Where does that all leave Next when it comes to the rest of the year? That’s a big question as the picture is still cloudy. As Q2 wore on, June and July sales were better than expected but that shouldn’t be taken as a sign that the worst over. “We believe there has been some improvement in our product ranges and our online functionality during this period,” the company said. However, it added that most of the increase in full-price sales was due to the much warmer weather and, to a lesser degree, lower markdowns in the end-of-season sale.


So in the current consumer environment it remains cautious and is budgeting for second half full-price sales to be down 1.2%, in line with its performance in the first half.

Next has narrowed its sales guidance range for the full year to a range that could be anywhere between a 3% drop and a 0.5% rise. This is a small improvement to the mid-point of its previous full-price sales guidance.

But given that the improvement in full-price sales has been offset by lower clearance rates during its summer end-of-season sale, its assuming it will see the same issues come January. As a result, it’s sticking with profit guidance of anywhere between a 6.4% and 13.9% fall.

Clearly, the company has some way to go before it can get back to its previous star status. Whether it’s able to do that remains to be seen. The company has bounced back from periods of under-performance before but today’s environment is very different.
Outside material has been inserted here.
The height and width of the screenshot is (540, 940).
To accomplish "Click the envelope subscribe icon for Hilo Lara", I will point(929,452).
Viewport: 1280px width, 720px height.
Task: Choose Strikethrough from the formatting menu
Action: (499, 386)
With Brexit looming and fashion retail migrating online, it faces unique challenges. But the strength of its Directory operation must surely give some cause for optimism. While recent unimpressive performances at this division led some analysts to suggest that its early mover advantage in online sales has been lost to nimble newcomers, this quarter’s stronger e-sales show that there’s life in the unit yet.